Just stick it in a YAML
The problem with parameters
I remember the early years of my PhD when I was first running lots of comparisons of lots of models. I would have so many models, so many parameters. There wasn’t just the tuning for models (mostly drawing from distributions for random search in cross-validation, but sometimes enumerated grids too), but also the huge range of simulations I ran. There are always other questions, another thing that can be changed, another question to answer.
Does this effect I’m seeing level off when I saturate sample size? Is it driven by main effects? What if I introduce more realistic correlation between predictors? What if I degrade the signal to show poor genotyping quality (or poor predictor measurement in general)? I can see that there’s an issue with p » n, but is it really a fundamental issue with the model, or just a search problem in hyperparameter tuning? (spoiler: it’s normally a search problem. There’s a new shiny paper showing that they get 1% more AUC with their model? It’s a minor change in optimisation. There’s a big difference? They probably know how to tune their own model, or even developed it by testing on the same data, much better than the other one they didn’t develop. Not that I’m pessimistic…).
So I had a lot of parameters to change. I dealt with this a in bunch of ways over the years: pull parameters to the top of a script to change, pass them as command line arguments with argparse or bash args, wrap it in a script where all the parameters go, set them as defaults in a function, write an exceptionally long bash script that takes named args (–like=this) etc. etc.
The solution: stick it in a YAML
I was young and dumb. But at least I’m older now. And if I could say one thing to my younger self it would be to carry on doing sports because being a bioinformatician is terrible for your back and you’re not getting any younger. Oh, and stick it in a YAML.

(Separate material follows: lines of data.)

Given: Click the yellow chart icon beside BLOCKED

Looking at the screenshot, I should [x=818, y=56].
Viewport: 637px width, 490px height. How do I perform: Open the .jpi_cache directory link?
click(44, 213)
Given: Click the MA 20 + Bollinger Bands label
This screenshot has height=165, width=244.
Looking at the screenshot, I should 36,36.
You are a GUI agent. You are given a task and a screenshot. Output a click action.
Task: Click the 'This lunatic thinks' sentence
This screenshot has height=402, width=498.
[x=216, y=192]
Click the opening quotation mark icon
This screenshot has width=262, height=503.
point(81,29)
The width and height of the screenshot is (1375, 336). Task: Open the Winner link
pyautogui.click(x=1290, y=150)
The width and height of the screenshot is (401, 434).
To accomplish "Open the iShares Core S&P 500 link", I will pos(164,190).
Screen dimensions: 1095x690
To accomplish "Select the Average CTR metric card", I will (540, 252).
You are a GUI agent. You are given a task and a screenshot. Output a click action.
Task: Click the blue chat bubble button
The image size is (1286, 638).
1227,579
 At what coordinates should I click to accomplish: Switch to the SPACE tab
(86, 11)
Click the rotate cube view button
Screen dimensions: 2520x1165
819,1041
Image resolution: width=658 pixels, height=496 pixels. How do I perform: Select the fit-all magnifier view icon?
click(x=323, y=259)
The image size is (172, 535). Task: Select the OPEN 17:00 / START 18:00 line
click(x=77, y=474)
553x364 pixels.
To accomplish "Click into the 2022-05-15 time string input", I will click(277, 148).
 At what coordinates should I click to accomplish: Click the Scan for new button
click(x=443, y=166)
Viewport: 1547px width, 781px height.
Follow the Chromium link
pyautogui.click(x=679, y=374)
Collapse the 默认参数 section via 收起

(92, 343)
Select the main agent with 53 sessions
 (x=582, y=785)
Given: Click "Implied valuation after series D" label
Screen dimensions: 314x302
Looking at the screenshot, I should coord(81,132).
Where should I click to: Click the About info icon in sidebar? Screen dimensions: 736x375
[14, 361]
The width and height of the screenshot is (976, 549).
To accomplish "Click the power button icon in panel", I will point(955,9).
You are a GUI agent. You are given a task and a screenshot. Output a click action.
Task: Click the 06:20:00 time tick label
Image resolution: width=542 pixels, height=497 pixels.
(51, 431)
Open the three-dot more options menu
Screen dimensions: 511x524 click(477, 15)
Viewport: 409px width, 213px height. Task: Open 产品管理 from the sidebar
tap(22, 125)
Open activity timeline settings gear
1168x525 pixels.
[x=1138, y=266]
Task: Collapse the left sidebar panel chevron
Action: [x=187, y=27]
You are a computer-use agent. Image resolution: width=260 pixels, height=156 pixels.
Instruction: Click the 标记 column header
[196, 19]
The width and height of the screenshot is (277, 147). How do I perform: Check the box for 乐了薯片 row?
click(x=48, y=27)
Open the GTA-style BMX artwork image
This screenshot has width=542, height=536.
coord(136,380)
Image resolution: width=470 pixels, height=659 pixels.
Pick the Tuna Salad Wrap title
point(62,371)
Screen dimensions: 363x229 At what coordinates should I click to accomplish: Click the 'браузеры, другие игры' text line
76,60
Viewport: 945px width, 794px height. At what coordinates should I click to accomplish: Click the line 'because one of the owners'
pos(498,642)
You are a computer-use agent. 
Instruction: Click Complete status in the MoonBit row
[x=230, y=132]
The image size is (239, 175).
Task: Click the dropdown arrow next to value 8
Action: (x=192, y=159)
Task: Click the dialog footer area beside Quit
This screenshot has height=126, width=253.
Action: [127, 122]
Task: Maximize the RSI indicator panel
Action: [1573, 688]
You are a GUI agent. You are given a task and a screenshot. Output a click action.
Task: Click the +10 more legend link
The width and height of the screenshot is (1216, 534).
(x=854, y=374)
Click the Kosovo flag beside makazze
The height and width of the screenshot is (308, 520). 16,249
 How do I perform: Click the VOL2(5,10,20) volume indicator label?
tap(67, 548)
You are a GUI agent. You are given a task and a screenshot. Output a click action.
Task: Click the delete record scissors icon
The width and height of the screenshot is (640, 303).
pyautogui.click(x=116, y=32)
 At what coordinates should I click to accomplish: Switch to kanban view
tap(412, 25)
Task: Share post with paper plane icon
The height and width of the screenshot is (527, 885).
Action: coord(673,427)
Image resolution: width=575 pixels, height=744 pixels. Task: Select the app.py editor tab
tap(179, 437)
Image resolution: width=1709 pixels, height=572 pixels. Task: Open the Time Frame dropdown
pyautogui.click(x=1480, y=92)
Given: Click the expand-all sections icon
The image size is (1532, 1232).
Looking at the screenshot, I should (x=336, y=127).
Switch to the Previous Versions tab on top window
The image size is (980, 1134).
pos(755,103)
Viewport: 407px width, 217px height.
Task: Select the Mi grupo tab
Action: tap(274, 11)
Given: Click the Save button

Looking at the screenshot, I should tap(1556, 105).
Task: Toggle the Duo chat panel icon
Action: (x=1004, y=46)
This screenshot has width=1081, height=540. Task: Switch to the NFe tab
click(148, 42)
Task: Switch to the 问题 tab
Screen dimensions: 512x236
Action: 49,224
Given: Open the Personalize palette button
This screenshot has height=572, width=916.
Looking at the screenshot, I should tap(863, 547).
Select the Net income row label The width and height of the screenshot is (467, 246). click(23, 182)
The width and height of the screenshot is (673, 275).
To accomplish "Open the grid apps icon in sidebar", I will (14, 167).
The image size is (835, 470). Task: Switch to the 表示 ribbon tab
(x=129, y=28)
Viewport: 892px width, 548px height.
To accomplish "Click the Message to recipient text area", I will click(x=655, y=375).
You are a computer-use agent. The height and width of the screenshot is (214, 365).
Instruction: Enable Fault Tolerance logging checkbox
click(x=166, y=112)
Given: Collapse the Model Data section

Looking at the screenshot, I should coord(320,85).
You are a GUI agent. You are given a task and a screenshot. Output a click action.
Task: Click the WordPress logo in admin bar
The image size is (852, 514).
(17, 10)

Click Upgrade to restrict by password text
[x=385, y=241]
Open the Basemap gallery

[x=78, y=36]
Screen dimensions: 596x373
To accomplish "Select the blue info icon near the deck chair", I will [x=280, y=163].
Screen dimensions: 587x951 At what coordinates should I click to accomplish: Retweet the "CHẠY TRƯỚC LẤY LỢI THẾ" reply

If you’re up to speed with things you’ll be familiar with YAML files, and I was too for a long time before using them for tracking all the different parameters that could change with different runs (what folk in ML and data science like to call “experiments”, something that has never sat right with me as someone that used to work in a wet lab, but for the life of me I can’t think why). But I wasn’t using them myself for data science related projects, so I’m here to give you a push.
But what is a YAML?
First, if you’re not in-the-know, then just understand that it’s a mark-up language (a recursive acronym for “YAML Ain’t Markup Language”, but which originally appeared as “Yet Another Markup Language” before changing into the modern acronym) that’s designed to be standardised and more readable for humans than something like XML or JSON by using identation for structure. Scroll down to the latest specs here. To show how useful it is, just take a look at the XML below I pulled from a random google page:
<note>
<to>Tove</to>
<from>Jani</from>
<heading>Reminder</heading>
<body>Don't forget me this weekend!</body>
</note>
And here look at the equivalent YAML (converted using this tool):
note:
to: Tove
from: Jani
heading: Reminder
body: Don't forget me this weekend!
Now that’s elegant. Easily readable and changeable. Now imagine a run with many different settings, but you never have to change your code for a new run. You only ever update the YAML. And it looks something like:
run:
seed: 123
train_test_split: 0.75
simulations:
n: 10000 # sample size
p: 100 # predictors
m: 10 # n causal predictors
model: additive # relationship between predictors
tuning:
gradient_boosted_trees:
lr_min: 0.00001 # alpha drawn from log normal dist
lr_max: 0.001
n_trees: 1000
random_forest:
n_trees: 500
min_samples_per_split: 5
Or something like that.
Why use a YAML?
You can stick all your requirements for a model in one place and then you don’t have to mess with the code. This also helps with:
- logging - a copy of the YAML can be saved with each run
- integration - workflow tools like snakemake often use yaml files
- sharing - others can read something like this much faster
- mistakes - easy to spot in a nice readable way
- a clean repo - you don’t need to push every small change to github to avoid merge conflicts just because you ran a new “experiment”
and probably a lot more that I missed!
What about TOML?
That’s my whole spiel. It’s worth noting that it doesn’t have to be a YAML. It could be a TOML (Tom’s Obvious Minimal Language) file. With TOMLs, the YAML above would look like:
[run]
seed = 123
train_test_split = 0.75
[simulations]
n = 10000
p = 100
m = 10
model = "additive"
[[tuning]]
[tuning.gradient_boosted_trees]
lr_min = 0.00001
lr_max = 0.001
n_trees = 1000
[tuning.random_forest]
n_trees = 500
min_samples_per_split = 5
I love TOML the mostest, and sometimes I think it’s even more readable than YAML. But aside from having used it for a few projects, it’s not quite as widely supported by third party tools (though it’s increasingly popular in python especially, e.g. with pyproject.toml for packaging) which often require a config to be given as a YAML, so I’ve fallen to using YAMLs by default too.
Conclusion
Nonetheless, the point stands. Whether you choose YAML or TOML, the principle is the same: if you have too many arguments or parameters to manage, put them in a structured configuration file. It’s cleaner, more maintainable, and easier to share. So, are you overwhelmed with too many parameters? Just stick it in a YAML. Or a TOML.